▸ Exercise description
Rewrite the listing from the line with "Task: Click the search icon in sidebar" up to and including the line with "click(262, 483)", keeping every line and its requests, but rescale the click coordinates in the answers by multiplying each by 1.45 and rounding to whole numbers, halves up. Give only those lines.

++++++++++

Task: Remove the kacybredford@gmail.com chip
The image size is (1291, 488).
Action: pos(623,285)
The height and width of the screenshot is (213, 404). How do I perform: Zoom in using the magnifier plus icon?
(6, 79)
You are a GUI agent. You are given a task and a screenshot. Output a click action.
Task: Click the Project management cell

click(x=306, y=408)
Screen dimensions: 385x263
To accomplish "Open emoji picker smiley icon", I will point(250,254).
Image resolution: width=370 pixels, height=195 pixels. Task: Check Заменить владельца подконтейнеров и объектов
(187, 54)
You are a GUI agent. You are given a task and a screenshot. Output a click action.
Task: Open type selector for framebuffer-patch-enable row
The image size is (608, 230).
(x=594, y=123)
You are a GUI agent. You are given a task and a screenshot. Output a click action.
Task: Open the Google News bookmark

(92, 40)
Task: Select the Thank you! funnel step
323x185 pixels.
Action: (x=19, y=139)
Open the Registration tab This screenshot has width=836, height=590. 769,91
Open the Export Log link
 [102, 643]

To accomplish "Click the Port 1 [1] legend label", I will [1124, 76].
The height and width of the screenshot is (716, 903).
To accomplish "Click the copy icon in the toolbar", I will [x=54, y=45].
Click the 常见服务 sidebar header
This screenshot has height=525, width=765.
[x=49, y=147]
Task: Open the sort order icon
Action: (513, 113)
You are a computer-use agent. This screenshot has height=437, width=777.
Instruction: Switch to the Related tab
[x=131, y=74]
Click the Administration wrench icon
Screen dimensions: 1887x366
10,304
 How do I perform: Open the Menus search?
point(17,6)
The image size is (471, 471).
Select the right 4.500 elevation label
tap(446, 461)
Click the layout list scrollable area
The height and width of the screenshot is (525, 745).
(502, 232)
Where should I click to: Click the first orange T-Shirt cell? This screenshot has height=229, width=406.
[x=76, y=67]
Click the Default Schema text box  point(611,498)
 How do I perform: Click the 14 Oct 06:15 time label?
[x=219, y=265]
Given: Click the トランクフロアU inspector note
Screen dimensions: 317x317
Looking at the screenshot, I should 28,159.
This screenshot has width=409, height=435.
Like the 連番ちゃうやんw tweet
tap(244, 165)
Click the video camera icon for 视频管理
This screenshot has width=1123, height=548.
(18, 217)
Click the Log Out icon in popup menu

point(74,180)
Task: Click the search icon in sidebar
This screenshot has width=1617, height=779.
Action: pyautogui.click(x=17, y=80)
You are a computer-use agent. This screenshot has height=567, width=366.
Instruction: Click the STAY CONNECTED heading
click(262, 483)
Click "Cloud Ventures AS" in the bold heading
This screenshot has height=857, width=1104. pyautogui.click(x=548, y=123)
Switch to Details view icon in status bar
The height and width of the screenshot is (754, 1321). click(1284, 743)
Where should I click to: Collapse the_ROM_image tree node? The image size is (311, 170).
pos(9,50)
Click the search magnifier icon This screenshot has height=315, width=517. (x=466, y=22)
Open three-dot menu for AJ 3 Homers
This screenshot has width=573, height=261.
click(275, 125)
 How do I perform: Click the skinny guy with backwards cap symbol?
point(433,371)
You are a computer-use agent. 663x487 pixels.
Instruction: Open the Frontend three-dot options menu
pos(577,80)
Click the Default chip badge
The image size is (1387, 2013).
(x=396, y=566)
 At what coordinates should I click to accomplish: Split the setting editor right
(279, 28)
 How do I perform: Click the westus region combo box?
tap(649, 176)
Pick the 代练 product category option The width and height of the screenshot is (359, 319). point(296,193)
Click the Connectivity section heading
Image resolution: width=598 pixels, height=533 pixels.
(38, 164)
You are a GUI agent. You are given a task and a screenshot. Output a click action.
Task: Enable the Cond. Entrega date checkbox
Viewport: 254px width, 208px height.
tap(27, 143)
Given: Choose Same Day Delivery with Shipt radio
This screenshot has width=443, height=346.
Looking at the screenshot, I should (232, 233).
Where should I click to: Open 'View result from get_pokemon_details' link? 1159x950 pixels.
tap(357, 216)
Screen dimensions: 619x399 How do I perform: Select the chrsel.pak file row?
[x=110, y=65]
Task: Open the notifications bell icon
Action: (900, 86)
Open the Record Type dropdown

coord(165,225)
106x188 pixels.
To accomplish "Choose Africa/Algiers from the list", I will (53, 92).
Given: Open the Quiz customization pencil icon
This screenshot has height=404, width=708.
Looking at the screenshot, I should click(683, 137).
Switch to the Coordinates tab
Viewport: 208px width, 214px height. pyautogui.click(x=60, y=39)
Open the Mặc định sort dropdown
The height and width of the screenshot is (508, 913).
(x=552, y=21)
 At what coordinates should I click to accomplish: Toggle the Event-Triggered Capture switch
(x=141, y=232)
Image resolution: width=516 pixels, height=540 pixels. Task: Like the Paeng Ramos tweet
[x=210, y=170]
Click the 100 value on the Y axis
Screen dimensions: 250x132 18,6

++++++++++

▸ Exercise solution
Task: Click the search icon in sidebar
This screenshot has width=1617, height=779.
Action: pyautogui.click(x=25, y=116)
You are a computer-use agent. This screenshot has height=567, width=366.
Instruction: Click the STAY CONNECTED heading
click(380, 700)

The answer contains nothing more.